**** Source material ****

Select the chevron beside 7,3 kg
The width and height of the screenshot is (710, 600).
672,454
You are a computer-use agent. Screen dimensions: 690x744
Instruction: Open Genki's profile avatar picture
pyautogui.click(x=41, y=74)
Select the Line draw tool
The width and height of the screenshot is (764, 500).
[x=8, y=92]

****

## Requirement
Render the data as a Markdown table with the columns Row and Line. Start with the line containing "You are a computer-use", continue through the final line of the data (both included), number each line, and omit blank lines.

## Correct result
| Row | Line |
|---|---|
| 1 | You are a computer-use agent. Screen dimensions: 690x744 |
| 2 | Instruction: Open Genki's profile avatar picture |
| 3 | pyautogui.click(x=41, y=74) |
| 4 | Select the Line draw tool |
| 5 | The width and height of the screenshot is (764, 500). |
| 6 | [x=8, y=92] |